EXTRACTED RECORDS:
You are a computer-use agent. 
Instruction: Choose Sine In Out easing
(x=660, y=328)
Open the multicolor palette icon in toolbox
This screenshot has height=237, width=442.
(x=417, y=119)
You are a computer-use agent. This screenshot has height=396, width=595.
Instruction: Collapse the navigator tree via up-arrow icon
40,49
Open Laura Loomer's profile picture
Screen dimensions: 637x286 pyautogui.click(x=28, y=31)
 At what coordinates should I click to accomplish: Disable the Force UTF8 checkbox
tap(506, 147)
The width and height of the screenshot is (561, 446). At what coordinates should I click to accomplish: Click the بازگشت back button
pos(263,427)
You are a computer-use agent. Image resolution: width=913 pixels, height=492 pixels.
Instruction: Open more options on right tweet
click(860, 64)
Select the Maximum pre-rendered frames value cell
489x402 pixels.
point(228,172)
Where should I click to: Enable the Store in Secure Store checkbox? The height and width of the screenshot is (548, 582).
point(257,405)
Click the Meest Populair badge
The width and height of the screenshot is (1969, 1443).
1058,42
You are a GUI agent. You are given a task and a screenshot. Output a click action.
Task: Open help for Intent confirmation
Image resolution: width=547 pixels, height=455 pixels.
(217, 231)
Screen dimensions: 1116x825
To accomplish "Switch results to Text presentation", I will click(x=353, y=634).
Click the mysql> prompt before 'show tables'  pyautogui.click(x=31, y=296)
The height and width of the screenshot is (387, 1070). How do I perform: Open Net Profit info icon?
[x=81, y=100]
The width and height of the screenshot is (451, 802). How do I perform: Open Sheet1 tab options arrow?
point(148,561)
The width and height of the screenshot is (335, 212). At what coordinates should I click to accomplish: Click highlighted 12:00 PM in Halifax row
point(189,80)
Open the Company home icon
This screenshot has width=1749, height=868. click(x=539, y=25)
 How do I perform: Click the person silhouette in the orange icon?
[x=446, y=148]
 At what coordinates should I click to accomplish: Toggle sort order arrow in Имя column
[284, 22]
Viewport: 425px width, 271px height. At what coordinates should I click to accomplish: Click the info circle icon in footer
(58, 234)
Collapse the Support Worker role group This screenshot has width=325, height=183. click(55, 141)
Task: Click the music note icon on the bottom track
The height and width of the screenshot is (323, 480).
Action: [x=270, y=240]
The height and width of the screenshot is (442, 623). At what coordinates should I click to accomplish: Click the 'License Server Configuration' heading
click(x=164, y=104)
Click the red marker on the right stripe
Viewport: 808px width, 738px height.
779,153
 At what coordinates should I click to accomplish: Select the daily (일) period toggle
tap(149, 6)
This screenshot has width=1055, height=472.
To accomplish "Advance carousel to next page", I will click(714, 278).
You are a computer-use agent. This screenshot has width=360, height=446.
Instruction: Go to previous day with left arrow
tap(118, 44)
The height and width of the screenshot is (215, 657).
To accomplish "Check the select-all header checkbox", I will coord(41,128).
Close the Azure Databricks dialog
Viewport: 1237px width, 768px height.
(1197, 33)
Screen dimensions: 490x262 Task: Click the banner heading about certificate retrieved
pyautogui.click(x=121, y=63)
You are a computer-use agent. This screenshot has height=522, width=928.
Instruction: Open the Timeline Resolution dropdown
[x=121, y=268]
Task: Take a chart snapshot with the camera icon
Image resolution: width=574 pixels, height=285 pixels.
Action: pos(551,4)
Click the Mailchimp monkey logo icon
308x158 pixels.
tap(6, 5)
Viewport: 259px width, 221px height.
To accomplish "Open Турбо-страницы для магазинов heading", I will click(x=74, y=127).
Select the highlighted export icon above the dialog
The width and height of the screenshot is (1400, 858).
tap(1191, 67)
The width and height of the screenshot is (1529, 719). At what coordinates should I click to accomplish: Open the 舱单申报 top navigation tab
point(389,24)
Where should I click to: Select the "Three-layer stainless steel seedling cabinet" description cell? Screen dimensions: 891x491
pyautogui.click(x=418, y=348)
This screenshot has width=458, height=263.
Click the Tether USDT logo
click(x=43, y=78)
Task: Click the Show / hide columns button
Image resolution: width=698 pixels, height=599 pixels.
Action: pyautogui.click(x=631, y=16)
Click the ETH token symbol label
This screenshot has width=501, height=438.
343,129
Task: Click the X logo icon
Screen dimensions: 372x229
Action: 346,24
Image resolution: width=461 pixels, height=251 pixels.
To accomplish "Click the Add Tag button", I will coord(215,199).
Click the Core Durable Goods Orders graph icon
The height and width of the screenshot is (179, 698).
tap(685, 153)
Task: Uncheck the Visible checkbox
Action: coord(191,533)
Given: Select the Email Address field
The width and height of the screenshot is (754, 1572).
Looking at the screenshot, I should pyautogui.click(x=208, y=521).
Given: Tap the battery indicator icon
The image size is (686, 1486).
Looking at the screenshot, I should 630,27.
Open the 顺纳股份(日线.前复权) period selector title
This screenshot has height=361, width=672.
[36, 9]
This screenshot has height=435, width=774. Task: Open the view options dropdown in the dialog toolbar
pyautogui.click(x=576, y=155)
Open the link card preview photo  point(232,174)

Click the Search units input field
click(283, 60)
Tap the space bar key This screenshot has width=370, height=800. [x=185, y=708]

TASK INSTRUCTIONS:
Exactly as written above, reproduce all of the entries.

EXERCISE OUTPUT:
You are a computer-use agent. 
Instruction: Choose Sine In Out easing
(x=660, y=328)
Open the multicolor palette icon in toolbox
This screenshot has height=237, width=442.
(x=417, y=119)
You are a computer-use agent. This screenshot has height=396, width=595.
Instruction: Collapse the navigator tree via up-arrow icon
40,49
Open Laura Loomer's profile picture
Screen dimensions: 637x286 pyautogui.click(x=28, y=31)
 At what coordinates should I click to accomplish: Disable the Force UTF8 checkbox
tap(506, 147)
The width and height of the screenshot is (561, 446). At what coordinates should I click to accomplish: Click the بازگشت back button
pos(263,427)
You are a computer-use agent. Image resolution: width=913 pixels, height=492 pixels.
Instruction: Open more options on right tweet
click(860, 64)
Select the Maximum pre-rendered frames value cell
489x402 pixels.
point(228,172)
Where should I click to: Enable the Store in Secure Store checkbox? The height and width of the screenshot is (548, 582).
point(257,405)
Click the Meest Populair badge
The width and height of the screenshot is (1969, 1443).
1058,42
You are a GUI agent. You are given a task and a screenshot. Output a click action.
Task: Open help for Intent confirmation
Image resolution: width=547 pixels, height=455 pixels.
(217, 231)
Screen dimensions: 1116x825
To accomplish "Switch results to Text presentation", I will click(x=353, y=634).
Click the mysql> prompt before 'show tables'  pyautogui.click(x=31, y=296)
The height and width of the screenshot is (387, 1070). How do I perform: Open Net Profit info icon?
[x=81, y=100]
The width and height of the screenshot is (451, 802). How do I perform: Open Sheet1 tab options arrow?
point(148,561)
The width and height of the screenshot is (335, 212). At what coordinates should I click to accomplish: Click highlighted 12:00 PM in Halifax row
point(189,80)
Open the Company home icon
This screenshot has width=1749, height=868. click(x=539, y=25)
 How do I perform: Click the person silhouette in the orange icon?
[x=446, y=148]
 At what coordinates should I click to accomplish: Toggle sort order arrow in Имя column
[284, 22]
Viewport: 425px width, 271px height. At what coordinates should I click to accomplish: Click the info circle icon in footer
(58, 234)
Collapse the Support Worker role group This screenshot has width=325, height=183. click(55, 141)
Task: Click the music note icon on the bottom track
The height and width of the screenshot is (323, 480).
Action: [x=270, y=240]
The height and width of the screenshot is (442, 623). At what coordinates should I click to accomplish: Click the 'License Server Configuration' heading
click(x=164, y=104)
Click the red marker on the right stripe
Viewport: 808px width, 738px height.
779,153
 At what coordinates should I click to accomplish: Select the daily (일) period toggle
tap(149, 6)
This screenshot has width=1055, height=472.
To accomplish "Advance carousel to next page", I will click(714, 278).
You are a computer-use agent. This screenshot has width=360, height=446.
Instruction: Go to previous day with left arrow
tap(118, 44)
The height and width of the screenshot is (215, 657).
To accomplish "Check the select-all header checkbox", I will coord(41,128).
Close the Azure Databricks dialog
Viewport: 1237px width, 768px height.
(1197, 33)
Screen dimensions: 490x262 Task: Click the banner heading about certificate retrieved
pyautogui.click(x=121, y=63)
You are a computer-use agent. This screenshot has height=522, width=928.
Instruction: Open the Timeline Resolution dropdown
[x=121, y=268]
Task: Take a chart snapshot with the camera icon
Image resolution: width=574 pixels, height=285 pixels.
Action: pos(551,4)
Click the Mailchimp monkey logo icon
308x158 pixels.
tap(6, 5)
Viewport: 259px width, 221px height.
To accomplish "Open Турбо-страницы для магазинов heading", I will click(x=74, y=127).
Select the highlighted export icon above the dialog
The width and height of the screenshot is (1400, 858).
tap(1191, 67)
The width and height of the screenshot is (1529, 719). At what coordinates should I click to accomplish: Open the 舱单申报 top navigation tab
point(389,24)
Where should I click to: Select the "Three-layer stainless steel seedling cabinet" description cell? Screen dimensions: 891x491
pyautogui.click(x=418, y=348)
This screenshot has width=458, height=263.
Click the Tether USDT logo
click(x=43, y=78)
Task: Click the Show / hide columns button
Image resolution: width=698 pixels, height=599 pixels.
Action: pyautogui.click(x=631, y=16)
Click the ETH token symbol label
This screenshot has width=501, height=438.
343,129
Task: Click the X logo icon
Screen dimensions: 372x229
Action: 346,24
Image resolution: width=461 pixels, height=251 pixels.
To accomplish "Click the Add Tag button", I will coord(215,199).
Click the Core Durable Goods Orders graph icon
The height and width of the screenshot is (179, 698).
tap(685, 153)
Task: Uncheck the Visible checkbox
Action: coord(191,533)
Given: Select the Email Address field
The width and height of the screenshot is (754, 1572).
Looking at the screenshot, I should pyautogui.click(x=208, y=521).
Given: Tap the battery indicator icon
The image size is (686, 1486).
Looking at the screenshot, I should 630,27.
Open the 顺纳股份(日线.前复权) period selector title
This screenshot has height=361, width=672.
[36, 9]
This screenshot has height=435, width=774. Task: Open the view options dropdown in the dialog toolbar
pyautogui.click(x=576, y=155)
Open the link card preview photo  point(232,174)

Click the Search units input field
click(283, 60)
Tap the space bar key This screenshot has width=370, height=800. [x=185, y=708]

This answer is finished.